Kiedy sięgałam po tę lekturę nie miałam najmniejszego pojęcia, cóż ona ze sobą przyniesie. Nie przypuszczałam, że pochłonie mnie bez reszty. Bardzo dobrze pamiętam moje z nią początki i fragment dotyczący krępowania stóp, który przyszło mi czytać podczas porannej podróży do pracy, a na który zupełnie nie byłam wtedy przygotowana. Byłam tak zszokowana, że chciałam przerwać czytanie. Być może nawet to zrobiłam, ale nie na długo. Opowieść ta bowiem jest niebywale fascynująca. Wszystko było dla mnie tak inne i nowe, że pochłaniam informacje na temat tej obcej nam kultury niczym spragniona wody gąbka. Byłam wprost oszołomiona i mimo tego, że przerażał mnie sposób w jaki przyszło żyć kobietom w XIX – wiecznych Chinach, czułam w tym dziwną magię. Nie potrafię tego w racjonalny sposób wyjaśnić. Poraziło mnie jednak to, jak bardzo wierne pewnym głęboko zakorzenionym w ich kulturze wartościom były główne bohaterki. I to na przekór całej krzywdzie, zarówno fizycznej (krępowanie stóp, przemoc domowa), jak i psychicznej (jesteś nikim, jeśli nie wydasz na świat syna, musisz być bezgranicznie posłuszna swojemu mężowi i teściom itd.) jaką im wyrządzały. Z drugiej jednak strony skoro ich świat rządził się takimi, a nie innymi prawami, to jaki miały wybór? Pogodzone ze swoim losem, często starały się go jak najlepiej wypełniać, gdyż był to jedyny sposób na zyskanie szacunku i ugruntowania sobie pozycji w domu męża.

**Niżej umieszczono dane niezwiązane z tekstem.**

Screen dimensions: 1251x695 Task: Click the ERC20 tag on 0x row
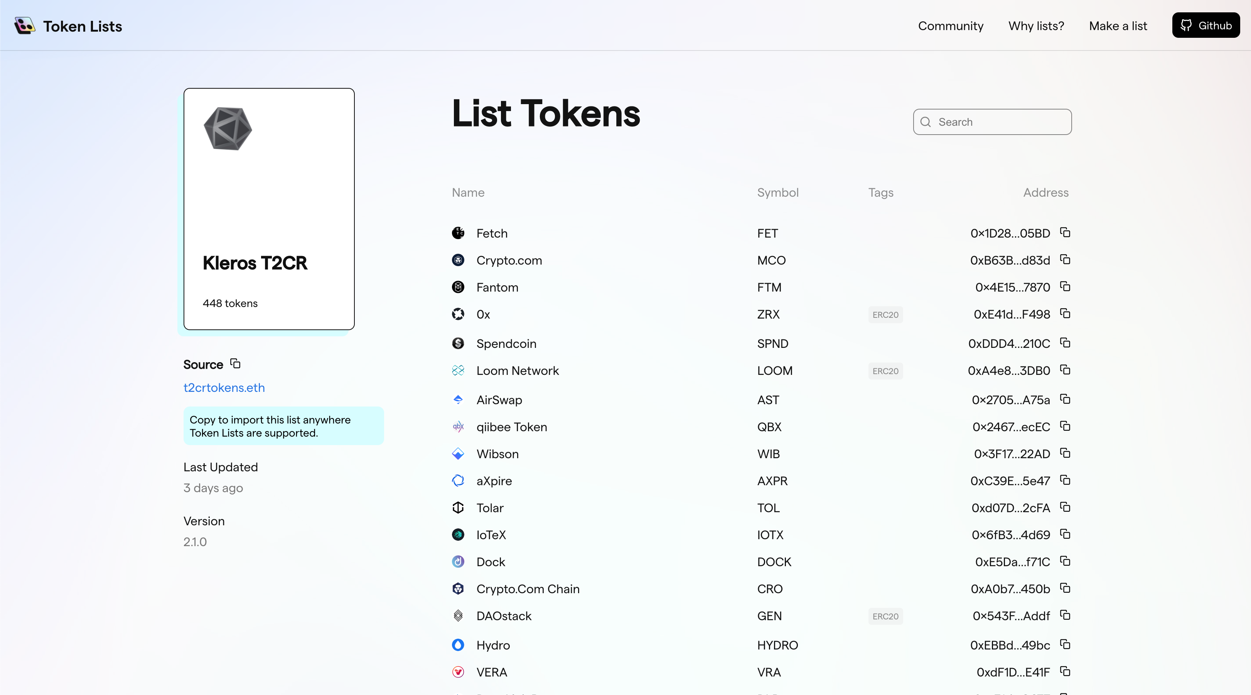point(885,315)
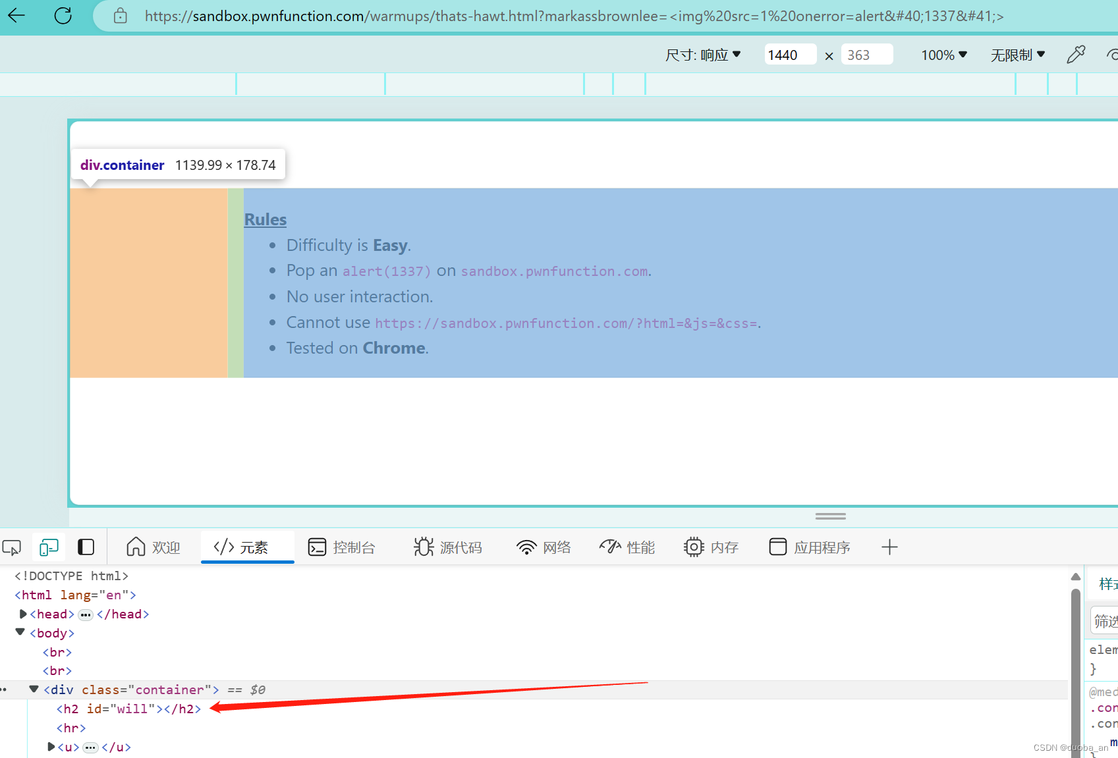Expand the head element in DOM tree
This screenshot has height=758, width=1118.
click(23, 614)
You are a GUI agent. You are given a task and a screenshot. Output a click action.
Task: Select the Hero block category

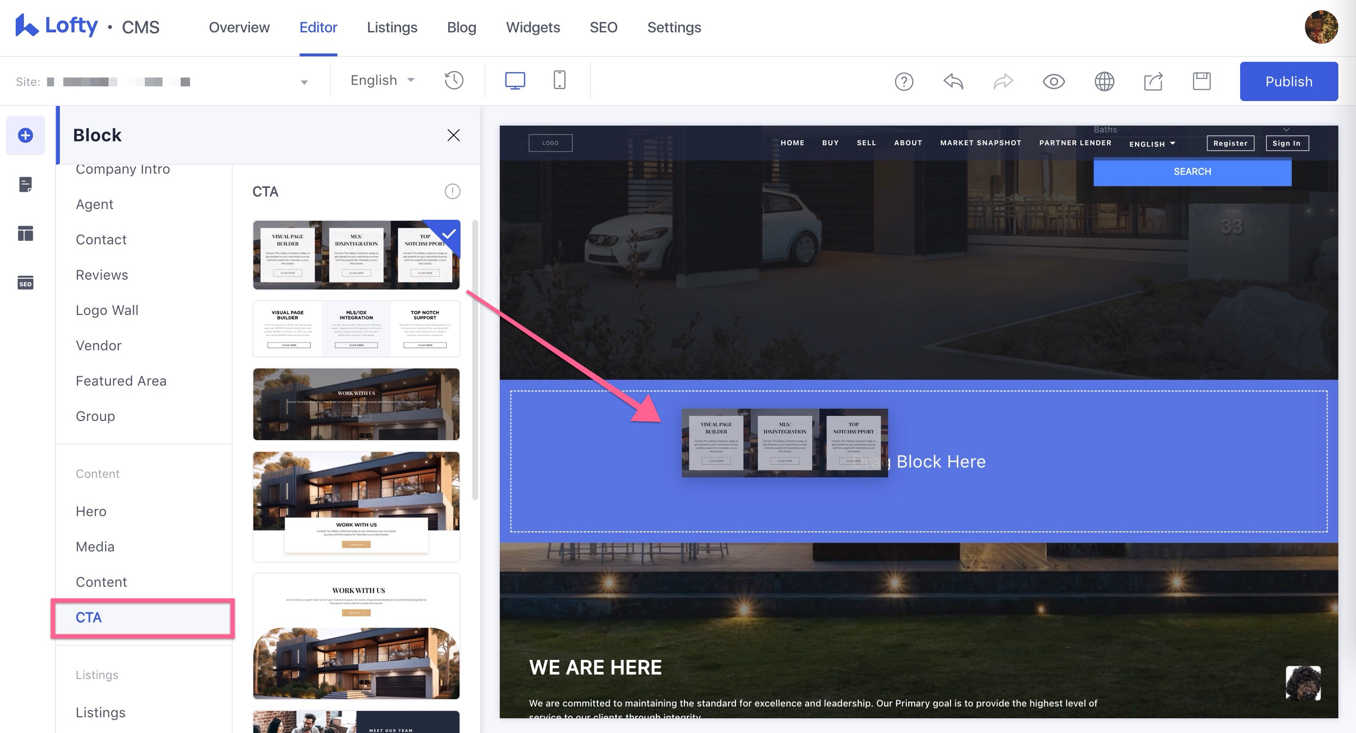click(x=91, y=511)

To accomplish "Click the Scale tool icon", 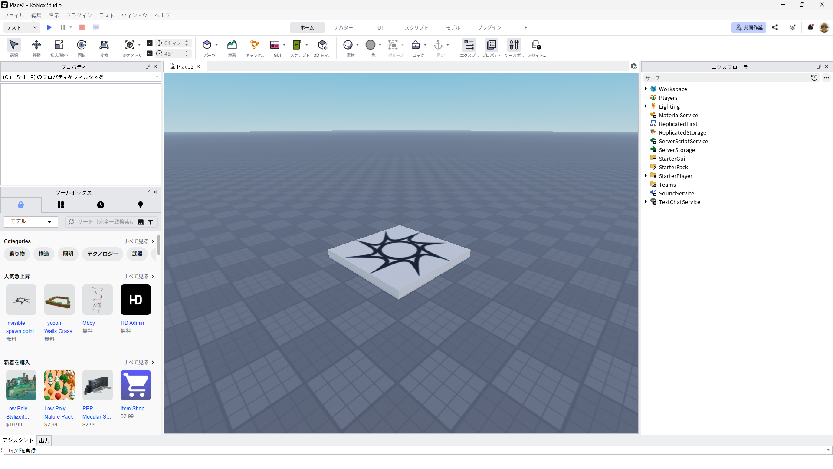I will pos(59,45).
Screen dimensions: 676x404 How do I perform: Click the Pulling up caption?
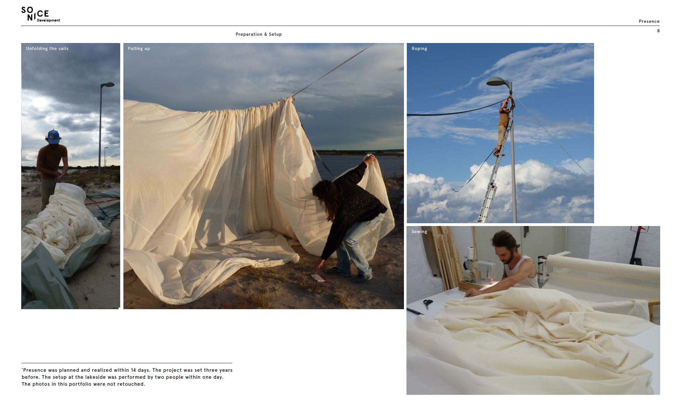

Główną bohaterkę poznajemy podczas Dni Córki, a jej losy będziemy później śledzić przez kolejne Dni Upinania Włosów, Dni ryżu i soli, kończąc na latach Spokojnego Siedzenia. Są to cztery etapy, które przechodzi w swoim życiu każda kobieta. Lilia ma 5 lat i nie jest jeszcze w pełni świadoma tego, co czeka ją w życiu. Wie za to tyle, że nie może liczyć na miłość matki. Każda dziewczynka jest bowiem tylko „niepotrzebną gałązką”. To synów się oczekuję, nie córki, które opuszczą dom, by służyć innej rodzinie i biada jeśli nie będą płodne rodząc kolejnych synów. Ich los jest z góry przesądzony, dlatego trzeba je do tego dobrze przygotować. Pewna stara pieśń głosi, że „Wychowanie córki i wydanie jej za mąż jest jak budowanie drogi, której mają używać inni.” Małe stopy oraz dobre wychowanie są ich jedyną szansą na dobre zamążpójście, negocjowane przez rodziców jak najwcześniej. Jedynym przywilejem jaki posiada kobieta jest związek „laotang” zawierany dobrowolnie przez dwie dziewczynki, które posiadają zgodne ze sobą 8 znaków. Przed taką szansą staje Lilia, której związek „laotang” z Kwiatem Śniegu z wyżej postawionej i szanowanej rodziny otwiera drogę do lepszego życia poprzez większe szanse na korzystne małżeństwo. Jest to związek na całe życie łączący wieczną miłością i przyjaźnią dwie kobiety, które zawsze będą mogły na sobie polegać. Symbolem tego swoistego sakramentu jest w przypadku naszych bohaterek tytułowy wachlarz, na którym w sekretnym języku kobiet - „nu shu” zostanie spisana ich historia. Jak potoczą się losy dziewcząt już Wam nie zdradzę.
Jest to niezwykle piękna historia nie stroniąca od bólu i cierpienia, lecz na przekór wszystkiemu przepełniona też miłością i przyjaźnią. Gniew i odkupienie również mają udział w tej brutalnej wręcz rzeczywistości, którą autorka maluję nam przed oczyma pięknymi pejzażami. Myślę, że lektura poruszy i skłoni do refleksji każdego czytelnika. Z całego serca polecam!